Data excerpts
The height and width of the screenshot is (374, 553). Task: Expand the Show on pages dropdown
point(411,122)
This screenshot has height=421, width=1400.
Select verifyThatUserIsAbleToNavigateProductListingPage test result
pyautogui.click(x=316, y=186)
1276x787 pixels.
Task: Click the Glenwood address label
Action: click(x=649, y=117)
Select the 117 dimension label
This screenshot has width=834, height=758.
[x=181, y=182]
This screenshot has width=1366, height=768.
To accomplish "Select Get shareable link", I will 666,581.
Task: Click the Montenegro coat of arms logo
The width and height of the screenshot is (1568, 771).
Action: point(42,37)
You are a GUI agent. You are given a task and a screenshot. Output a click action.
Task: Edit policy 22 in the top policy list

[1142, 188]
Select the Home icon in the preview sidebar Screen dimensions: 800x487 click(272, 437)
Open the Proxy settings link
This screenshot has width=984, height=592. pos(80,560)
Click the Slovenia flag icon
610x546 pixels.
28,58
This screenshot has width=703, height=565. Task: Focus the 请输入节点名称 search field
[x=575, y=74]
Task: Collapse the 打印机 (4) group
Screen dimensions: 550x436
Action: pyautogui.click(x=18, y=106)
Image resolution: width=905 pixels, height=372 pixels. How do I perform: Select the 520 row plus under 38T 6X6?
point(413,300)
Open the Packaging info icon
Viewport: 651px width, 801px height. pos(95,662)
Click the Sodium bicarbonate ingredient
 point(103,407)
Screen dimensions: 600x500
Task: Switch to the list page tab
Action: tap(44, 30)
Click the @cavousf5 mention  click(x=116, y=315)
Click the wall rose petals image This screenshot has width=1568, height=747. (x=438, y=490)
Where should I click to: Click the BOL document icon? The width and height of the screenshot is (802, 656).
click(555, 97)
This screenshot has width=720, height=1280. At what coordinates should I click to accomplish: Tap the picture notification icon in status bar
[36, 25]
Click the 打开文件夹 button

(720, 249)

▶ Task goal:
With the line holding "Click the Slovenia flag icon" as the first and the line holding "Click the wall" as the last, set down that range of the entries above exactly, and nothing else.

▶ Expected answer:
Click the Slovenia flag icon
610x546 pixels.
28,58
This screenshot has width=703, height=565. Task: Focus the 请输入节点名称 search field
[x=575, y=74]
Task: Collapse the 打印机 (4) group
Screen dimensions: 550x436
Action: pyautogui.click(x=18, y=106)
Image resolution: width=905 pixels, height=372 pixels. How do I perform: Select the 520 row plus under 38T 6X6?
point(413,300)
Open the Packaging info icon
Viewport: 651px width, 801px height. pos(95,662)
Click the Sodium bicarbonate ingredient
 point(103,407)
Screen dimensions: 600x500
Task: Switch to the list page tab
Action: tap(44, 30)
Click the @cavousf5 mention  click(x=116, y=315)
Click the wall rose petals image This screenshot has width=1568, height=747. (x=438, y=490)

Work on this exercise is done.